Container `Build` Manifesto: Image Size & Layering

During the April MeetUp I introduced some guidelines about how to build and run containers, the talk was recorded and is available on youtube:

From my experience it is way to easy to stick with the virtual machine mindset when first starting with containers. It won`t cause a problem when one gets his feet wet - until it does and begins to hunt you with subtle problem scenarios. Even more so, when one shifts from pure containers to orchestrated services using Docker SWARM or Kubernetes.

To share what I have learned in the four years of tinkering with Linux Containers (started with Docker 0.7 in 2013), this blog post will cover the first part of the Manifesto: Image Size and Layering.

Most of the points are targets with wiggle room like the size of a container image. 0 Byte would be the perfect size, but won`t result in something useful. I marked them desirable to indicate that they are a goal which one should thrive for, but you can start tinkering around ignoring it. BUT(!1!!), please keep in mind that you are in a danger zone leading to misery and pain in scenarios, unlike your laptop or big workstation. Scenarios in which you want to interact with other containers or services. I am advising you to honour the guidelines as soon as you can or at least be aware of the consequences. :)

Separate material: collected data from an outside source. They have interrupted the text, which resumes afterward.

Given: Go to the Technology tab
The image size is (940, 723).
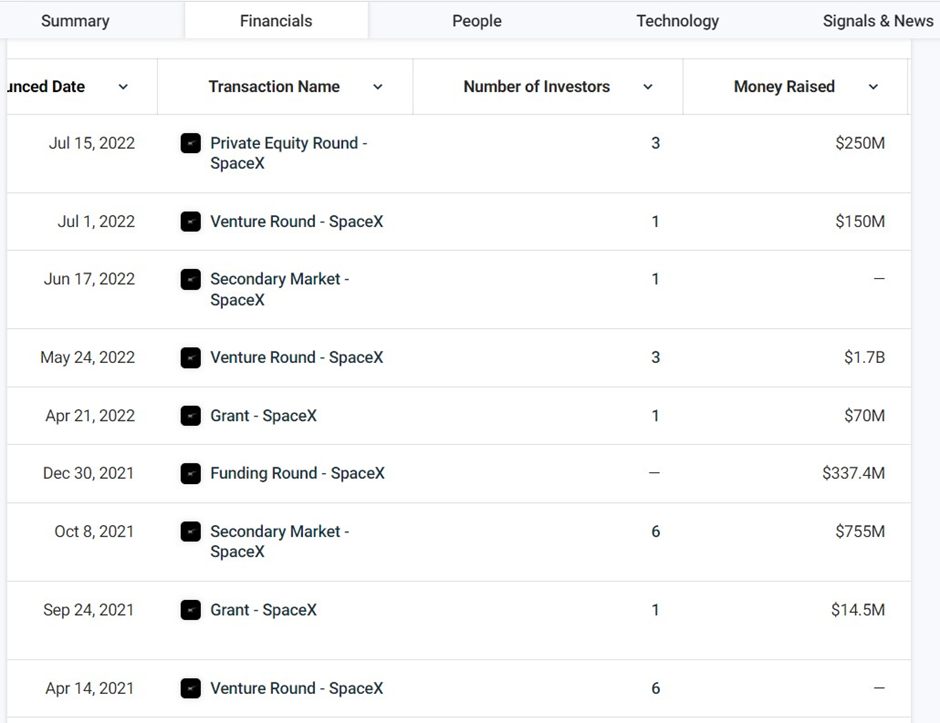Looking at the screenshot, I should (x=677, y=21).
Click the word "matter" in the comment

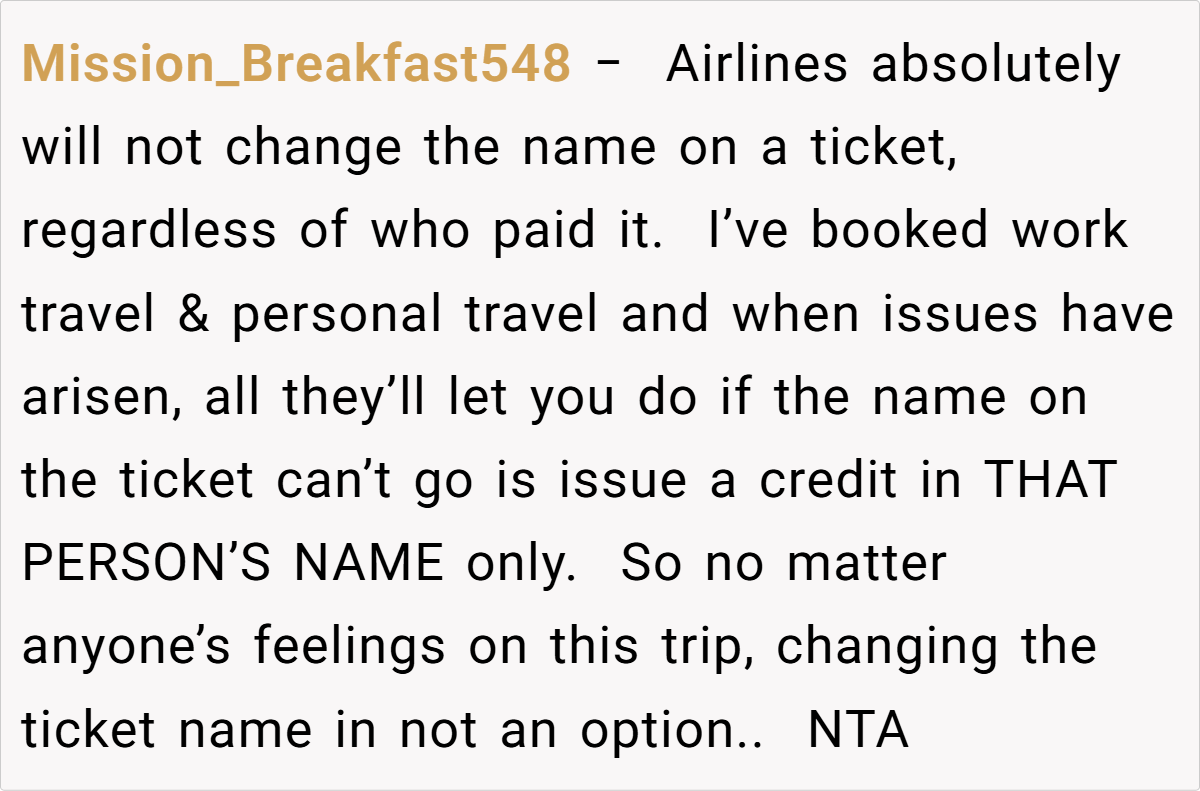click(x=866, y=564)
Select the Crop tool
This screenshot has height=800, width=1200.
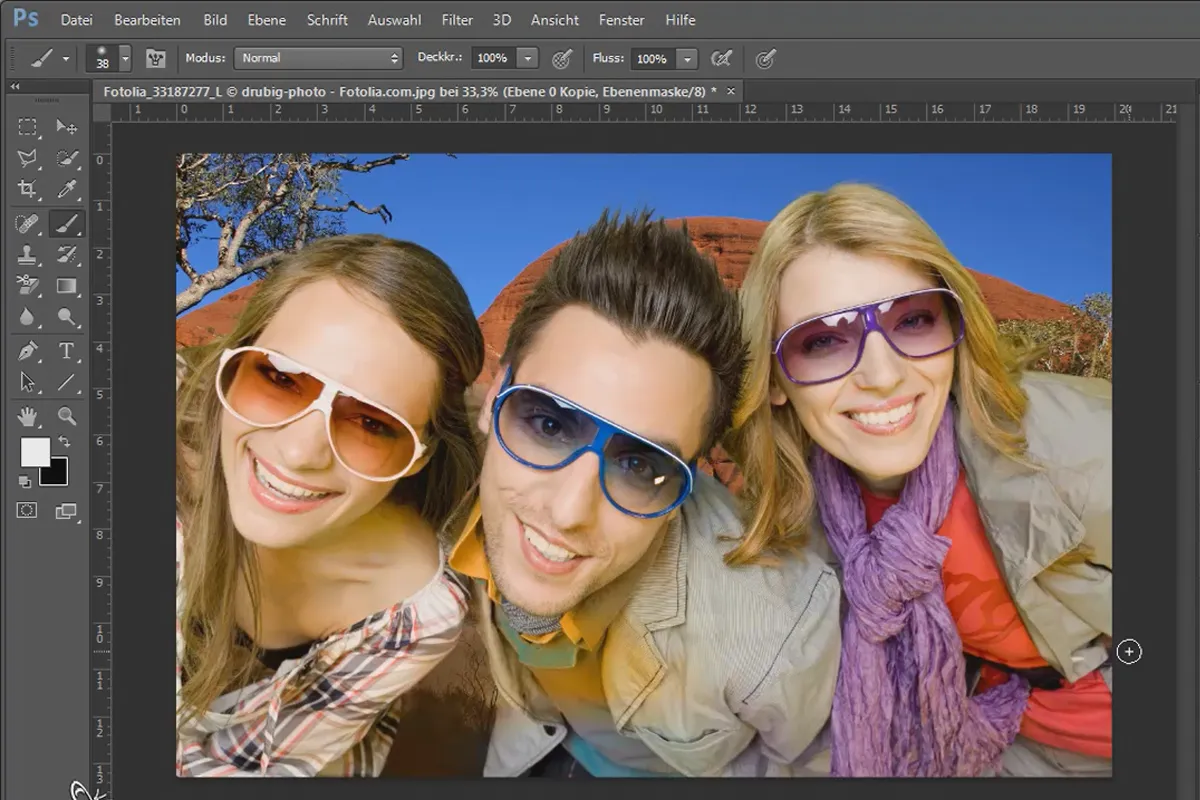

[Desirable] Avoid Big Container Images

TL;DR Start with the smallest image possible and only add what is really necessary to support your application at runtime.

One could create a container image to run htop like this:

FROM ubuntu:14.04

RUN apt-get update
RUN apt-get install -y htop
CMD ["htop"]

But I guess we agree that this is a bit insane, as you use a full -fledged operating system (ubuntu:14.04 is almost 200MB big) to run only the process htop.

The big end goal is to run an empty user-land with a precompiled binary.

$ tar cv --files-from /dev/null | docker import - scratch
sha256:864c85770a1d9e585b93a84f24607a0b1d0e87dfa0b9e000aef5c20925557f73
$ FROM scratch

COPY go-test  /
ENTRYPOINT ["/go-test"]

To get this done in one go, use multi-staged builds (needs docker-engine >= 17.05).

$ git clone https://github.com/qnib/go-test.git ; cd go-test
$ cat Dockerfile
FROM qnib/uplain-golang

WORKDIR /usr/local/src/github.com/qnib/go-test/
COPY vendor/vendor.json ./vendor/vendor.json
COPY main.go ./main.go
RUN govendor fetch +m \
 && govendor build

FROM scratch

COPY --from=0 /usr/local/src/github.com/qnib/go-test/go-test  /
ENTRYPOINT ["/go-test"]
$ docker build -t qnib/go-test                                                                                                                           git:(master|)
> docker build 'qnib/go-test'
Sending build context to Docker daemon  1.985MB
Step 1/8 : FROM qnib/uplain-golang
 ---> 804bc466b7d8
Step 2/8 : WORKDIR /usr/local/src/github.com/qnib/go-test/
 ---> a103ad6f3237
Removing intermediate container dcdfc423beb8
Step 3/8 : COPY vendor/vendor.json ./vendor/vendor.json
 ---> 5a9d7fe1e7af
Removing intermediate container 1b61f2650da4
Step 4/8 : COPY main.go ./main.go
 ---> 803fb0c76b0e
Removing intermediate container b5834e34b7f5
Step 5/8 : RUN govendor fetch +m  && govendor build
 ---> Running in 60439f83d009
 ---> c4c82b13d1a4
Removing intermediate container 60439f83d009
Step 6/8 : FROM scratch
 --->
Step 7/8 : COPY --from=0 /usr/local/src/github.com/qnib/go-test/go-test /
 ---> 204705e5c0dd
Removing intermediate container 912feecb660a
Step 8/8 : ENTRYPOINT /go-test
 ---> Running in 780f0ac65d25
 ---> c1d640aa9f67
Removing intermediate container 780f0ac65d25
Successfully built c1d640aa9f67
Successfully tagged qnib/go-test:latest
$ docker run -t qnib/test
mySum(1,2) = 3
myPosSub(20,5) = 15
myMultiply(2,2) = 4
$ docker images |grep qnib/test
qnib/test     latest      3893b9a2513b        About a minute ago   1.56MB

This bugger is only 1.5MB in size, easily downloaded by any device, even on slow Internet connections.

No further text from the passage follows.